Provided entries

━━━

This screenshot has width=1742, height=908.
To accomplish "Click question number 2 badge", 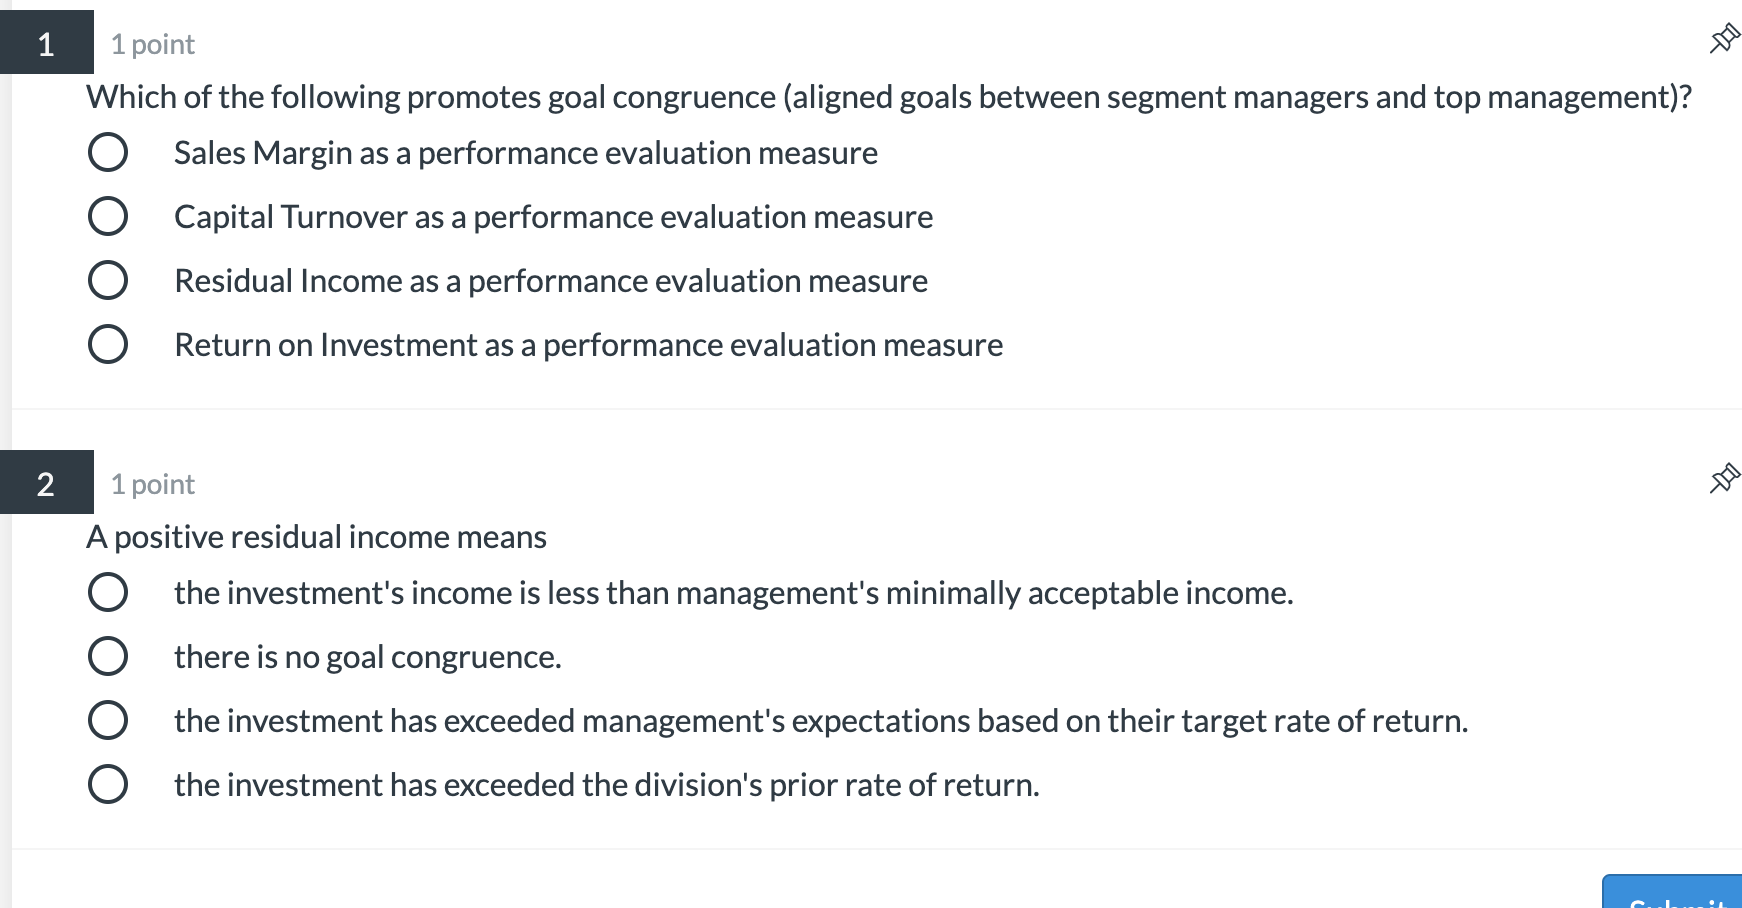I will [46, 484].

━━━

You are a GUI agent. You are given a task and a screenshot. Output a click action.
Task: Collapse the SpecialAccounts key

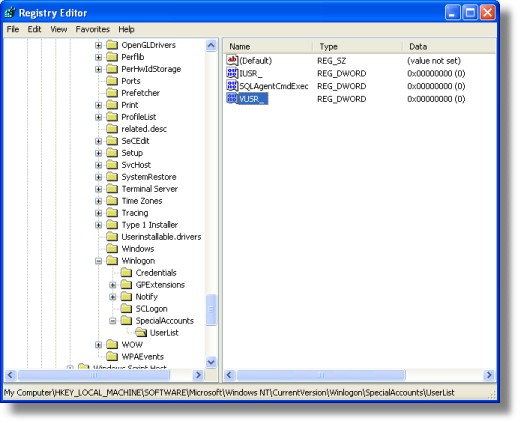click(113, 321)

━━━

Goal
Transcribe the data from the line with "You are a GUI" to the line with "click(113, 321)", both included, and leave the pictures out.

Written solution
You are a GUI agent. You are given a task and a screenshot. Output a click action.
Task: Collapse the SpecialAccounts key

click(113, 321)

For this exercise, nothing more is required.